§ What you need to do:
The listing below holds a line with "The width and height of the screenshot is (653, 411)." and a later line with "The height and width of the screenshot is (343, 784).". Write out those two lines and every line between them, exactly, and nothing else.

§ Records supplied:

────────

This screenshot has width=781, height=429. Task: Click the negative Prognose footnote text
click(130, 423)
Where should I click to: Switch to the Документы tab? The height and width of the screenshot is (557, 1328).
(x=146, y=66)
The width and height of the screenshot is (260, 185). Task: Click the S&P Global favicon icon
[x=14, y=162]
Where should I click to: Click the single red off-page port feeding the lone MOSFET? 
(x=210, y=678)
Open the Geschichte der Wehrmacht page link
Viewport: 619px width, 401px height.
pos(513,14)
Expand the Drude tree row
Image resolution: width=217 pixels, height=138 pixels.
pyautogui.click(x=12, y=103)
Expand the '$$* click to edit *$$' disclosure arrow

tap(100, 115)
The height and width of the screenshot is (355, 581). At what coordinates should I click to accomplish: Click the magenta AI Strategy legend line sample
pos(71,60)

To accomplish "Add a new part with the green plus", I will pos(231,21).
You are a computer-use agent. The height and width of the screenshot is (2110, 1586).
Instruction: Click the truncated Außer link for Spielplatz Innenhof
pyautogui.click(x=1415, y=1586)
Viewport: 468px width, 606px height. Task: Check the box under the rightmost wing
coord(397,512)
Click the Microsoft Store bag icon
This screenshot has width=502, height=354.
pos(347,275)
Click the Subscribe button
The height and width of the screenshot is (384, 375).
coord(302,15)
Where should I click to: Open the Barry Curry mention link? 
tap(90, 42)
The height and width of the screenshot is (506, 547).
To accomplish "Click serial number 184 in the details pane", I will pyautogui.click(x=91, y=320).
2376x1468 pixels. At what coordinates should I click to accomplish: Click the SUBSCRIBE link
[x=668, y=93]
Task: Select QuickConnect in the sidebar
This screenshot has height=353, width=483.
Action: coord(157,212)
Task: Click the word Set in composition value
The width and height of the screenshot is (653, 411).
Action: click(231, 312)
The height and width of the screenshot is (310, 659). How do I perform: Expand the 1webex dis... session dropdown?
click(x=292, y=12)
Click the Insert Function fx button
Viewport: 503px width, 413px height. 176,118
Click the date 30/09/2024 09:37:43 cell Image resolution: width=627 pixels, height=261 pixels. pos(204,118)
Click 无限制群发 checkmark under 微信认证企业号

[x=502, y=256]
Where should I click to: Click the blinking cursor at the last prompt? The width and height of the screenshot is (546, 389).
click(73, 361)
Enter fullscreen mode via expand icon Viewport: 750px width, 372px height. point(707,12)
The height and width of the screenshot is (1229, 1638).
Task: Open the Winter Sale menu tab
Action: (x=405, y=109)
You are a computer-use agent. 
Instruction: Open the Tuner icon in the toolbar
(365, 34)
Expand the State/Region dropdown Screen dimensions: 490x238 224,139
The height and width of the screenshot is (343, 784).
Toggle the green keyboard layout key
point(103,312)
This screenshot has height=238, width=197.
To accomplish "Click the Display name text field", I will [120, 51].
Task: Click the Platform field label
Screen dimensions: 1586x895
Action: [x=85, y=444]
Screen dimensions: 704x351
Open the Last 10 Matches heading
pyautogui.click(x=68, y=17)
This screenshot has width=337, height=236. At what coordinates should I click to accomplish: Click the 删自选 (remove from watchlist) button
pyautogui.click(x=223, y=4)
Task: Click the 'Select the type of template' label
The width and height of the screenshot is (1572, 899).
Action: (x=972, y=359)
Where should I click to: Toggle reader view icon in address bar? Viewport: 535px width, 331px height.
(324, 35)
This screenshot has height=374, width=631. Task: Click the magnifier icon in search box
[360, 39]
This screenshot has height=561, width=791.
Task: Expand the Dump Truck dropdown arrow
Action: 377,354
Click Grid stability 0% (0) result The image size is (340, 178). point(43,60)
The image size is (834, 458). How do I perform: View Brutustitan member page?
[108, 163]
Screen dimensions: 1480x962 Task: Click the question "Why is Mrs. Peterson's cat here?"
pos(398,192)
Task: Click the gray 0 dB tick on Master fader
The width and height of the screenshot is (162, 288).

────────

§ Task output:
The width and height of the screenshot is (653, 411).
Action: click(231, 312)
The height and width of the screenshot is (310, 659). How do I perform: Expand the 1webex dis... session dropdown?
click(x=292, y=12)
Click the Insert Function fx button
Viewport: 503px width, 413px height. 176,118
Click the date 30/09/2024 09:37:43 cell Image resolution: width=627 pixels, height=261 pixels. pos(204,118)
Click 无限制群发 checkmark under 微信认证企业号

[x=502, y=256]
Where should I click to: Click the blinking cursor at the last prompt? The width and height of the screenshot is (546, 389).
click(73, 361)
Enter fullscreen mode via expand icon Viewport: 750px width, 372px height. point(707,12)
The height and width of the screenshot is (1229, 1638).
Task: Open the Winter Sale menu tab
Action: (x=405, y=109)
You are a computer-use agent. 
Instruction: Open the Tuner icon in the toolbar
(365, 34)
Expand the State/Region dropdown Screen dimensions: 490x238 224,139
The height and width of the screenshot is (343, 784).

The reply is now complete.